Scent has a direct connection to our emotions because odor, emotion and memory all are processed in the brain’s limbic system. It’s also why scents can significantly alter our emotions. Example: A scent your mind associates with calm can lower your anxiety.

Virtually any scent can evoke any emotion—it depends on the experiences linked to that scent in the mind of the person smelling it. When studies suggest links between particular scents and emotions, that’s because of the way those scents have been used in our culture. Example: Many people find the scent of lavender calming, but that’s because lavender is added to products that are used when we are relaxing, such as bath soaps. Exceptions: A few scents have an inherent emotional impact because they affect the body’s trigeminal system—the part of the nervous system that sends pain, touch and temperature sensations from your face to your brain. Examples: Menthol and minty scents are cooling and therefore invigorating.

What to do: If you can identify the scents that your mind associates with particular moods, you can inhale those scents when you want to evoke those moods. A quick sniff of one scented essential oil might make you calmer…another might invigorate you…a third might make you happier…and so on.

If you aren’t certain which scents your mind associates with desired emotional states, create your own associations from scratch. To get started…

Sample scents at an ­aromatherapy shop. Start with ones that are uncommon in your culture—lychee fruit is unfamiliar for non-Asians, for example. Reminder: Sniff your own nonperfumed arm or shirtsleeve between each scent to preserve your ability to process scents.

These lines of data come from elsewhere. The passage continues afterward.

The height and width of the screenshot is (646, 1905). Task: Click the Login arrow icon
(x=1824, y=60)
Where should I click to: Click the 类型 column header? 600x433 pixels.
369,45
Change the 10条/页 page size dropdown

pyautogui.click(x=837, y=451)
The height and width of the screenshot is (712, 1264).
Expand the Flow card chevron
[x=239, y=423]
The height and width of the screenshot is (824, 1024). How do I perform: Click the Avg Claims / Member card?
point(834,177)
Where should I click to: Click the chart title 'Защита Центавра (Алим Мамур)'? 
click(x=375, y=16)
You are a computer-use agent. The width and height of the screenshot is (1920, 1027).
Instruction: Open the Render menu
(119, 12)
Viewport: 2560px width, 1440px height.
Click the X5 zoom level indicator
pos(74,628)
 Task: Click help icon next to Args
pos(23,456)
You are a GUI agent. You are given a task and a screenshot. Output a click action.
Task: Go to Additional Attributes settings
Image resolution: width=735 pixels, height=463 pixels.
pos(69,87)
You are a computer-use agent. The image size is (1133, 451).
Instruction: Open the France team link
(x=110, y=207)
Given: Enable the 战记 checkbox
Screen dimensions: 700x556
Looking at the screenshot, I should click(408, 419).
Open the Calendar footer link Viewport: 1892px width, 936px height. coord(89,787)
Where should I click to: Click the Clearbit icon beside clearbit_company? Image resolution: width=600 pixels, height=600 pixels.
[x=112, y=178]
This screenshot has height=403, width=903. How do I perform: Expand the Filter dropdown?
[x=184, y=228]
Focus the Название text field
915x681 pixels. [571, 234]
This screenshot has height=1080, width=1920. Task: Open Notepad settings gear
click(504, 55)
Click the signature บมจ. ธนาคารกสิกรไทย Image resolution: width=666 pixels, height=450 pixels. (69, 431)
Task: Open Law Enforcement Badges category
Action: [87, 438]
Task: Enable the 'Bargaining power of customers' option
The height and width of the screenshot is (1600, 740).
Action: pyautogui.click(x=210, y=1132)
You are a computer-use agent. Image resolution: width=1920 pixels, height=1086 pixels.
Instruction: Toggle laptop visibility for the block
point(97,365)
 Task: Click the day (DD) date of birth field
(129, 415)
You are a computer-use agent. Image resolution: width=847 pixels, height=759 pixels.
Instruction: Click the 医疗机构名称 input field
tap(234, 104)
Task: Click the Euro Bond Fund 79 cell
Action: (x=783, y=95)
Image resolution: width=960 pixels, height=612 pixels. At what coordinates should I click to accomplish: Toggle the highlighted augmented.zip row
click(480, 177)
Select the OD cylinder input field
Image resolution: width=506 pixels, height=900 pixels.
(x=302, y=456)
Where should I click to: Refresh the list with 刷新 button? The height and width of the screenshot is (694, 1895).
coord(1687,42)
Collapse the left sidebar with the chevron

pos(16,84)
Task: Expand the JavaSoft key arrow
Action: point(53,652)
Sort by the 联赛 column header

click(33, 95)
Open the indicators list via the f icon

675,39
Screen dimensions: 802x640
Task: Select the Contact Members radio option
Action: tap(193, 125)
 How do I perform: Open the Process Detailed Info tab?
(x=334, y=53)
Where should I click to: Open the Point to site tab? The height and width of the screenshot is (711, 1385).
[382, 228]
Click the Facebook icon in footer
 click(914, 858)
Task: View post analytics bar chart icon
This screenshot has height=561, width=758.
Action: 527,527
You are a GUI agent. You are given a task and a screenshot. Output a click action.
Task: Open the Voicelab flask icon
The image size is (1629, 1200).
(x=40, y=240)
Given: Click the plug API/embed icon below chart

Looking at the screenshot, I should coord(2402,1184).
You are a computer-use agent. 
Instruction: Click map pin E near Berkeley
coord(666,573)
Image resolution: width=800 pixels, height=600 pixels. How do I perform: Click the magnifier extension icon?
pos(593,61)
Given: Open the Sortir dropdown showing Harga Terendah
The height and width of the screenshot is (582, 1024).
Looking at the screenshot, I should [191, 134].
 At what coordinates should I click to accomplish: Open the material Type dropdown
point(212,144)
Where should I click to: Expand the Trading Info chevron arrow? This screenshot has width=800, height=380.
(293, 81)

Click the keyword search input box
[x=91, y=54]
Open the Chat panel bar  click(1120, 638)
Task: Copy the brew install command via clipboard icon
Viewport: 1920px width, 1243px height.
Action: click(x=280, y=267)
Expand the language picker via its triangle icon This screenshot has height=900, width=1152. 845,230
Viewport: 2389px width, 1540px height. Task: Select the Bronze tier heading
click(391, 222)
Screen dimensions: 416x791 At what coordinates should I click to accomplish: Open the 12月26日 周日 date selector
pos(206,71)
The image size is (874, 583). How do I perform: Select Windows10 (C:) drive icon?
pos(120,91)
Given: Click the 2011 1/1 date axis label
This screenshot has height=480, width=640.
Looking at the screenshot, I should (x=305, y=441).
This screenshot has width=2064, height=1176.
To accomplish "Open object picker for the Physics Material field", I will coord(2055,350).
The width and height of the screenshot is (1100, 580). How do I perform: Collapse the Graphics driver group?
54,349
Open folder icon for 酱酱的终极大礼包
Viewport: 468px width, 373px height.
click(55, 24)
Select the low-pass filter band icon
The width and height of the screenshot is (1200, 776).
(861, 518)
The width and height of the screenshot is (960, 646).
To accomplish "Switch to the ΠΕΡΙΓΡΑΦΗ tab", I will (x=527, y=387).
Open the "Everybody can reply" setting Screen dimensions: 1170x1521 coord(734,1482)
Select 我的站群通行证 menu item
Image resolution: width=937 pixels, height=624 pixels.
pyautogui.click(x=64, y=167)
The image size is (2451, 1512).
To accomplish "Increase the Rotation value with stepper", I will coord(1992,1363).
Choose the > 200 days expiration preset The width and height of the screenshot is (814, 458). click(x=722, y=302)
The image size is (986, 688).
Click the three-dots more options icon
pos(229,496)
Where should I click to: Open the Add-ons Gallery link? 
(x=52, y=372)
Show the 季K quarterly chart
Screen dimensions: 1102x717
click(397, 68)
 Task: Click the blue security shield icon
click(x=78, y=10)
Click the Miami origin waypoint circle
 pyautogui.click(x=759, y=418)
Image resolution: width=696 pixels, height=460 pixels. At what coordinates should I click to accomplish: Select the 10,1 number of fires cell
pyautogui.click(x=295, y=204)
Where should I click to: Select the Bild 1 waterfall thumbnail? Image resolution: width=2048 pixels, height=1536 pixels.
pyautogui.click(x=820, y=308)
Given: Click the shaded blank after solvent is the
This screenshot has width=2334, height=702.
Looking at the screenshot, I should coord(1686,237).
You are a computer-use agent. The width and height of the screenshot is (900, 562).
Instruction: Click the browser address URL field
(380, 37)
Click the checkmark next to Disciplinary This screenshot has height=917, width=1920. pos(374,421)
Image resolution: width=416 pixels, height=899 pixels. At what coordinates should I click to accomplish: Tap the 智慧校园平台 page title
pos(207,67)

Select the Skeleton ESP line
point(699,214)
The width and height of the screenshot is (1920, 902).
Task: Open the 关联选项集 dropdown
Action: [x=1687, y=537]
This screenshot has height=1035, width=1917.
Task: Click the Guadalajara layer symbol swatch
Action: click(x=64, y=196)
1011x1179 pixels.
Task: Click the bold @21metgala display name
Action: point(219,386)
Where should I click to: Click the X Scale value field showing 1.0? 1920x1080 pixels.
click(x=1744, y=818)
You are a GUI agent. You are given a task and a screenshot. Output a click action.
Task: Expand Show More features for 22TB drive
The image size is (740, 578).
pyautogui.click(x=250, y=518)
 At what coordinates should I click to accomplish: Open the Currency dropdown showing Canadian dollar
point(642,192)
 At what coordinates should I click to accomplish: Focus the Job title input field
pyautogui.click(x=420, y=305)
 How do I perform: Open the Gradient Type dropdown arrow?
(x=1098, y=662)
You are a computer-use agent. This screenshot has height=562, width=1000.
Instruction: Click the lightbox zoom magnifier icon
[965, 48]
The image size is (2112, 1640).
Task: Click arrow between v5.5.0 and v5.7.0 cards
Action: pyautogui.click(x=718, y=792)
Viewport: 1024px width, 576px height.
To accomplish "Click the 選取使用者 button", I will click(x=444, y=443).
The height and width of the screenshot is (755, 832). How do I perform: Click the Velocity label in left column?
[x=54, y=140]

Purchase a few unfamiliar, non-emotion–evoking essential oils. Don’t rush to the “all natural” label. All scents are made from chemicals, whether they’re natural or lab-­manufactured, but natural scents aren’t regulated and are more likely to trigger allergic reactions.

Link an emotion to a scent. When you’re experiencing an emotion you want your mind to associate with a scent—happy, alert, calm or something else—open one of these essential oil containers, and take a few deep sniffs, then close the container again. Do this once or twice.

When you want to trigger that same emotion, try sniffing the scent. Example: Sniff an essential oil while upbeat music is playing and you’re in the middle of an invigorating workout…and perhaps repeat this one more time…then take a sniff when your energy levels are dragging and you need a boost.

Caution: Don’t overuse emotion-linked scents—the more you smell something, the less notice your mind takes of it.